▶ TASK DESCRIPTION:
Reproduce the top of the data verbatim, through and including the line that contains "Task: Refresh the Downloads folder view".

▶ DATA PROVIDED:
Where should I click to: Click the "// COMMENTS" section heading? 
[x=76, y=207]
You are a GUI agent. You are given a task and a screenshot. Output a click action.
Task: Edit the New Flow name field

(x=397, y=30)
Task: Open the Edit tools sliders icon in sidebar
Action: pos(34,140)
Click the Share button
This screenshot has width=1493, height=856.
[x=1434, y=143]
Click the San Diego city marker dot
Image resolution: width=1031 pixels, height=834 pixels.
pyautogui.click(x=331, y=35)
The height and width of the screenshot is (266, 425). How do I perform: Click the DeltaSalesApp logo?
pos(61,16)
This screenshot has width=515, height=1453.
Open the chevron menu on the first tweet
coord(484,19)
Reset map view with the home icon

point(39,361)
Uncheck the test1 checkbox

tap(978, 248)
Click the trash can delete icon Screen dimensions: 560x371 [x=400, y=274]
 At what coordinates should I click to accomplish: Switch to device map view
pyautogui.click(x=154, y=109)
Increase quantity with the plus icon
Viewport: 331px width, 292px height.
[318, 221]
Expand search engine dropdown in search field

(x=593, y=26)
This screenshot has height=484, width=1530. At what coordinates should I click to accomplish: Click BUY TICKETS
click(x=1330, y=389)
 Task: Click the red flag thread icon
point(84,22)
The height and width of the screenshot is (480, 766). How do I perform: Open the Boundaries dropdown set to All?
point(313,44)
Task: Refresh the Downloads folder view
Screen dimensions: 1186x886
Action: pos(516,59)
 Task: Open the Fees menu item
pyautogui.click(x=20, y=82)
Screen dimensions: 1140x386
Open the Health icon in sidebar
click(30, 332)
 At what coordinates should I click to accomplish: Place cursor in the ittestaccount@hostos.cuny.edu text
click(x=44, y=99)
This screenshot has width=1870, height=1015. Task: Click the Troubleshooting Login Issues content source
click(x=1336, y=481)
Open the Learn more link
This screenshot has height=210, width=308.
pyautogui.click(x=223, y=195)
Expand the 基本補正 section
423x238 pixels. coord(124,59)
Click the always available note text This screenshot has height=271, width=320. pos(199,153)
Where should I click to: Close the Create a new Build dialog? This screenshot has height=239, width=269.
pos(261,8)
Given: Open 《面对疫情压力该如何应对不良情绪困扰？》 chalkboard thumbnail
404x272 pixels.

▶ FINISHED TASK:
Where should I click to: Click the "// COMMENTS" section heading? 
[x=76, y=207]
You are a GUI agent. You are given a task and a screenshot. Output a click action.
Task: Edit the New Flow name field

(x=397, y=30)
Task: Open the Edit tools sliders icon in sidebar
Action: pos(34,140)
Click the Share button
This screenshot has width=1493, height=856.
[x=1434, y=143]
Click the San Diego city marker dot
Image resolution: width=1031 pixels, height=834 pixels.
pyautogui.click(x=331, y=35)
The height and width of the screenshot is (266, 425). How do I perform: Click the DeltaSalesApp logo?
pos(61,16)
This screenshot has width=515, height=1453.
Open the chevron menu on the first tweet
coord(484,19)
Reset map view with the home icon

point(39,361)
Uncheck the test1 checkbox

tap(978, 248)
Click the trash can delete icon Screen dimensions: 560x371 [x=400, y=274]
 At what coordinates should I click to accomplish: Switch to device map view
pyautogui.click(x=154, y=109)
Increase quantity with the plus icon
Viewport: 331px width, 292px height.
[318, 221]
Expand search engine dropdown in search field

(x=593, y=26)
This screenshot has height=484, width=1530. At what coordinates should I click to accomplish: Click BUY TICKETS
click(x=1330, y=389)
 Task: Click the red flag thread icon
point(84,22)
The height and width of the screenshot is (480, 766). How do I perform: Open the Boundaries dropdown set to All?
point(313,44)
Task: Refresh the Downloads folder view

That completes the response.